4.[13] Il arriva alors que David décida d’envoyer un message à son fils Absalon et de le mander en sa présence, non pour le châtier car sa colère s’était apaisée avec le temps — mais pour l’avoir auprès de lui ; le général en chef Joab l’avait fort encouragé à cette décision. A cet effet, il avait suborné une vieille femme[14], qui se présenta à David en vêtements de deuil, racontant que ses deux fils s’étaient disputés aux champs et en étaient venus à se battre, sans que personne survînt pour les séparer, l’un d’eux était mort sous les coups de l’autre. Comme ses proches s’étaient jetés sur le meurtrier et cherchaient à le faire périr, elle suppliait le roi de lui accorder la grâce de son fils et de ne pas la frustrer des dernières espérances qui lui restaient d’être soignée dans sa vieillesse ; ce bienfait, il pouvait le lui assurer en arrêtant le bras de ceux qui voulaient tuer son fils ; rien ne les ferait renoncer à leur dessein que la crainte qu’il leur inspirerait. Le roi ayant exaucé cette femme, elle reprit : « Je rends grâce, dit-elle, à ta bonté, à la compassion que tu as montrée pour ma vieillesse et pour la privation où j’allais être de tous mes enfants ; mais si tu veux que je sois sûre de ce que m’a promis ton humanité, commence par te réconcilier avec ton propre fils et cesse de lui témoigner ta colère. Comment, en effet, pourrais-je croire que tu m’accordes de bon cœur la grâce de mon fils, si tu persistes encore aujourd’hui à traiter pour des raisons semblables le tien en ennemi ? Il serait parfaitement déraisonnable, lorsqu’un de tes fils est mort malgré toi, d’en sacrifier un autre de ton plein gré[15]. » Le roi devine que ce discours est une ruse imaginée par Joab dans son zèle. Il interroge la vieille femme, qui lui avoue que telle est la vérité ; alors il mande Joab, lui déclare qu’il a bien atteint son but et lui commande d’amener Absalon ; il ajoute ne plus lui en vouloir et que sa colère est tombée. Joab se prosterne devant le roi et accueille ses paroles avec joie ; aussitôt il court vers Gethsour et en ramène Absalon à Jérusalem.
[13] II Samuel, XIV, 1.
[14] De Tekoa, II Samuel, XIV, 3.
[15] Les paroles de la femme touchant Absalon sont plus enveloppées dans la Bible.
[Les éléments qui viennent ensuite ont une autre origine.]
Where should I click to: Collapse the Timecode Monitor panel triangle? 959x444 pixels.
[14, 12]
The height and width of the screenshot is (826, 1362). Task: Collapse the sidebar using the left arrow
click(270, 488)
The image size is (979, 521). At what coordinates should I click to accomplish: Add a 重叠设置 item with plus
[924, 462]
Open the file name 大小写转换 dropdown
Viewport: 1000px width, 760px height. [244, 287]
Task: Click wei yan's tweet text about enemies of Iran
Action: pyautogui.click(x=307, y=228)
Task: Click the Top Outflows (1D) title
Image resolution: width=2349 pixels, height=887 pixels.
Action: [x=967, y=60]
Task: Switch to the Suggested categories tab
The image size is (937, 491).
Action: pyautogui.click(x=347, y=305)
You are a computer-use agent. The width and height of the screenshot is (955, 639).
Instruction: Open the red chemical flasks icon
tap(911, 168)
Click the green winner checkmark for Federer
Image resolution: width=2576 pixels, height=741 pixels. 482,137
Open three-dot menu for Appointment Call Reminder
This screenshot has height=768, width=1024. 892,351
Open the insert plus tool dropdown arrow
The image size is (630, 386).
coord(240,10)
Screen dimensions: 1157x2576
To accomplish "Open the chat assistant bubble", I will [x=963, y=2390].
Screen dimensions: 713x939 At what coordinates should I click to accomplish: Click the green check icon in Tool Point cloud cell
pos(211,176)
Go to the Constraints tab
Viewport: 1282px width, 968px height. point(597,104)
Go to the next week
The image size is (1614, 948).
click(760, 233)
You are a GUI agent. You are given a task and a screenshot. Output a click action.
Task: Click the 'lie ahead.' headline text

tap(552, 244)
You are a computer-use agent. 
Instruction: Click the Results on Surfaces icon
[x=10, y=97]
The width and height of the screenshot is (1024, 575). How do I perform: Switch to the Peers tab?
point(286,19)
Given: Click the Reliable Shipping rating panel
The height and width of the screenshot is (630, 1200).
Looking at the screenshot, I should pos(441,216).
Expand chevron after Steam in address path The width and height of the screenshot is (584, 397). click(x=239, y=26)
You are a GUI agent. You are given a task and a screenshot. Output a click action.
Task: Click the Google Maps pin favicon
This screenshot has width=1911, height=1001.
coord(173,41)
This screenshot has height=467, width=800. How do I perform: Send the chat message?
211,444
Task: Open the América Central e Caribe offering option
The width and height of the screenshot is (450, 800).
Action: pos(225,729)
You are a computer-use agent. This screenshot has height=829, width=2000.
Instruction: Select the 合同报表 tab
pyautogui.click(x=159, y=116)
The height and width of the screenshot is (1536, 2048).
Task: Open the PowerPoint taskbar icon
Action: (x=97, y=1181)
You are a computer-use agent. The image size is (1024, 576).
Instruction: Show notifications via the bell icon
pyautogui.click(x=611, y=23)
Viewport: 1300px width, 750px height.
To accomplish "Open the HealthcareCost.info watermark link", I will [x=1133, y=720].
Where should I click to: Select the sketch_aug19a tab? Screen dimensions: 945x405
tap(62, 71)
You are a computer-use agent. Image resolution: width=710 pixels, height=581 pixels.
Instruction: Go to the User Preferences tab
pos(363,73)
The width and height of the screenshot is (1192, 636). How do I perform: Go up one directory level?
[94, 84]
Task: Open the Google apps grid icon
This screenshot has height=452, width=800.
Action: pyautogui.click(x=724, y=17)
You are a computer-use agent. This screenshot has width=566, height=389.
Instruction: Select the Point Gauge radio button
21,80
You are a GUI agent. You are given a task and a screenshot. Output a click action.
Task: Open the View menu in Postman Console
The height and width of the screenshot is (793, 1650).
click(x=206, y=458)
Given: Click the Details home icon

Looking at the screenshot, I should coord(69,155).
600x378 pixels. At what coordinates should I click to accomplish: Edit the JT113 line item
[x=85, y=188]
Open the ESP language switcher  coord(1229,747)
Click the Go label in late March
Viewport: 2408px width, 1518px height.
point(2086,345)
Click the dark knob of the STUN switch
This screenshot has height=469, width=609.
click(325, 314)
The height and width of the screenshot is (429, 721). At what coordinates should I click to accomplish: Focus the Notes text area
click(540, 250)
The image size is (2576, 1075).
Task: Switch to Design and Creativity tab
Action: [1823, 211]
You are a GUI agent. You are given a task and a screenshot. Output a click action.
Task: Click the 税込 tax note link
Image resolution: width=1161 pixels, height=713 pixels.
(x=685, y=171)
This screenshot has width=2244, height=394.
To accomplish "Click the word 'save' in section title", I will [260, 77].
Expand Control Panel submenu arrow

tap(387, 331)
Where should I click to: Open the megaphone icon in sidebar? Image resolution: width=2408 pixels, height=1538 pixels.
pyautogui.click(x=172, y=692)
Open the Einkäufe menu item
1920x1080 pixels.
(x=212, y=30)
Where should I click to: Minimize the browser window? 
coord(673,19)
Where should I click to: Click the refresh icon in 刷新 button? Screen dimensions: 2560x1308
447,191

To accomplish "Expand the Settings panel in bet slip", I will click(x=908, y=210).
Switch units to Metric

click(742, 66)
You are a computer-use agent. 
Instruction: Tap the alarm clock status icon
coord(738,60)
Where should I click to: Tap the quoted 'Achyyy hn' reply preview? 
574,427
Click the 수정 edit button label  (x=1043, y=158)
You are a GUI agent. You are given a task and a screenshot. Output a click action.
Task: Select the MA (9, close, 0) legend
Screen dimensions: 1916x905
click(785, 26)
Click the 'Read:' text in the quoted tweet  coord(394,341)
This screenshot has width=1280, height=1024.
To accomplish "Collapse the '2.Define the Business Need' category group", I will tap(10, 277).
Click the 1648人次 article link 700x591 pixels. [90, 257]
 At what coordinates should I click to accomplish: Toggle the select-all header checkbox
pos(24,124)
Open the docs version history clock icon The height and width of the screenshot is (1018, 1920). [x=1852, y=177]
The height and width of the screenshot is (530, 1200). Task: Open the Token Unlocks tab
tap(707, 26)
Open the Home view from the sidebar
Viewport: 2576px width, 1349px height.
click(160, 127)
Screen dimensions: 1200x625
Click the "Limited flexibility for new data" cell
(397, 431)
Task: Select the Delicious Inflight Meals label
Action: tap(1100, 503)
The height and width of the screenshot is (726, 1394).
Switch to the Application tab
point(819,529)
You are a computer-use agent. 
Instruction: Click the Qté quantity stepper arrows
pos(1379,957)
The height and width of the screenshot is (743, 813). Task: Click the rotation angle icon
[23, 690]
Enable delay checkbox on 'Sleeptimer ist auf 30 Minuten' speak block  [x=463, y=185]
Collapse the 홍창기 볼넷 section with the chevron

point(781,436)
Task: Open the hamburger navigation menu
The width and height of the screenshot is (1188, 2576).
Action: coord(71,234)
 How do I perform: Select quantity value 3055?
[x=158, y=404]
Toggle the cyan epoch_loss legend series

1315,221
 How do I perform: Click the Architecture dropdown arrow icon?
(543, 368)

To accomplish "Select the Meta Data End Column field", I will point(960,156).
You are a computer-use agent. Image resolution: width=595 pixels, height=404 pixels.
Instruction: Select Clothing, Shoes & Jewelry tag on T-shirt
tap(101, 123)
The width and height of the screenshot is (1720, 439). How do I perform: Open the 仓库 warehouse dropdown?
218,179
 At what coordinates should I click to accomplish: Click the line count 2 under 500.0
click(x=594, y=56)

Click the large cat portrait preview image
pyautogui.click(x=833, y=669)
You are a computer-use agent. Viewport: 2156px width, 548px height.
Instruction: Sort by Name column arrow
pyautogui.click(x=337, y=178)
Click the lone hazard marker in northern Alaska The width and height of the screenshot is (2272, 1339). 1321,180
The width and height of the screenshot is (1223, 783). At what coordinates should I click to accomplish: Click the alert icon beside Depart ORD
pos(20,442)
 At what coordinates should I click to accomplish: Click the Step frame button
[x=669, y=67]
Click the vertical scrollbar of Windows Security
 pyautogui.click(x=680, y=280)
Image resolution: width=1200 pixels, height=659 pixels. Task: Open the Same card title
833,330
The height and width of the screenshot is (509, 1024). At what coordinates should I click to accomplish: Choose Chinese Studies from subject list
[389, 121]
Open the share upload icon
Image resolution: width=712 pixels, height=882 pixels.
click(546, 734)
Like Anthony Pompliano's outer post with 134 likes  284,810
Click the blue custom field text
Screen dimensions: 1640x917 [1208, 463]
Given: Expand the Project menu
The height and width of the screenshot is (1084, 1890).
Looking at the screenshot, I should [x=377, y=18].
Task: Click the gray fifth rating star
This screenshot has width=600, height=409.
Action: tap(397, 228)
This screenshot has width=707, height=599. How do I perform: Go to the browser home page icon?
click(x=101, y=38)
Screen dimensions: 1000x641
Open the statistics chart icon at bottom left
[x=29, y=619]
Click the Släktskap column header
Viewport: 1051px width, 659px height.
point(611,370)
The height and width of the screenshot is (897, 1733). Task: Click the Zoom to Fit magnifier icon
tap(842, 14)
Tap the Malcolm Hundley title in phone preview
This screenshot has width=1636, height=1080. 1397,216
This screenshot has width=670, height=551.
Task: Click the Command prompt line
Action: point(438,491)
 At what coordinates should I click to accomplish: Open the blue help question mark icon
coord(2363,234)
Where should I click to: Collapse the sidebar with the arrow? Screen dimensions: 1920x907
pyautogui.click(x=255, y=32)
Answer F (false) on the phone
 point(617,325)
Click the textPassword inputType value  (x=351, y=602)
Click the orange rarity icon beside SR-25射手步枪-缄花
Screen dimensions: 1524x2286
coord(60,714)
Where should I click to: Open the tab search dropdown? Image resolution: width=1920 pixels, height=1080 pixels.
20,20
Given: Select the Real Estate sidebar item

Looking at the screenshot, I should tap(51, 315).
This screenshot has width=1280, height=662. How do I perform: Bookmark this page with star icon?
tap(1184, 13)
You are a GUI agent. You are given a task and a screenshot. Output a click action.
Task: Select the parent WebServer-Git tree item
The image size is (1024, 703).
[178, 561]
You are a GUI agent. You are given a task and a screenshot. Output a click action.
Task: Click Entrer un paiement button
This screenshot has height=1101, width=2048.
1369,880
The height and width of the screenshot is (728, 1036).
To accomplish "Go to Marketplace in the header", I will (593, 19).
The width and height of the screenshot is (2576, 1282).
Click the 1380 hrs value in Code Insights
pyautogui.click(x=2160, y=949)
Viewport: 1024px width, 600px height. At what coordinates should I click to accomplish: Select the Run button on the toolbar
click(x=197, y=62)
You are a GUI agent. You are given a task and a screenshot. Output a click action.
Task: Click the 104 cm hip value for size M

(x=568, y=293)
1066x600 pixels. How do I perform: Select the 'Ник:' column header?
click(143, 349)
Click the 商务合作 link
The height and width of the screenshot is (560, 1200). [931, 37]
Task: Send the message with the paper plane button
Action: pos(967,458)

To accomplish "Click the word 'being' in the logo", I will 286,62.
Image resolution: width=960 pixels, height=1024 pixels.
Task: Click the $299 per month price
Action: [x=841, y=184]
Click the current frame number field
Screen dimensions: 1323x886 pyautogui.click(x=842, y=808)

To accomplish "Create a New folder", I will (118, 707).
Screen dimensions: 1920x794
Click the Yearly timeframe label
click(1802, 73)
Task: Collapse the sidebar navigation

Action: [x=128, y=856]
5.[16] Le roi envoya au-devant de son fils quand il apprit son arrivée, et lui fit dire de rentrer dans son propre logis : car il n’était pas encore en humeur de le voir dès son retour. Absalon, devant cet ordre de son père, se déroba à ses regards et vécut réduit aux soins de ses propres gens. Sa beauté ne souffrit cependant ni de son chagrin[17], ni de la privation des honneurs dus à un fils de roi : il l’emportait toujours sur tous par sa prestance et sa haute stature et avait meilleure mine que ceux qui vivaient dans la plus grande abondance. Sa chevelure était si épaisse qu’on pouvait à peine la tailler en huit jours[18] ; elle pesait deux cents sicles, qui font cinq mines[19]. Il demeura à Jérusalem deux ans, et devint père de trois enfants mâles et d’une fille d’une beauté remarquable, que Roboam, fils de Salomon, prit plus tard pour femme[20]. Elle eut elle-même un enfant nommé Abias. Alors Absalon manda Joab pour le prier d’apaiser tout à fait son père et de lui demander la permission d’aller le voir et s’entretenir avec lui[21]. Comme Joab ne se pressait pas de faire cette démarche, le prince envoya quelques-uns de ses gens mettre le feu à un champ[22] contigu à son habitation. Joab, à cette nouvelle, vint se plaindre auprès d’Absalon et lui demander la raison de sa conduite : « C’est un stratagème, répond-il, que j’ai imaginé pour t’amener chez moi, toi qui as négligé les instructions que je t’avais données pour me réconcilier avec mon père. Maintenant que te voilà, je te conjure d’aller calmer l’auteur de mes jours, car j’estime mon retour plus pénible que mon exil, tant que mon père demeure en colère contre moi. » Joab touché, et prenant pitié de son existence contrainte, intercède alors auprès du roi, et ses discours le disposent si bien envers son fils que David mande celui-ci sur-le-champ auprès de lui. Absalon s’étant jeté à terre, en implorant le pardon de ses fautes, David le relève et lui promet d’oublier le passé.
[16] II Samuel, XIV, 24.
[17] La Bible ne parle pas du « chagrin » d’Absalon.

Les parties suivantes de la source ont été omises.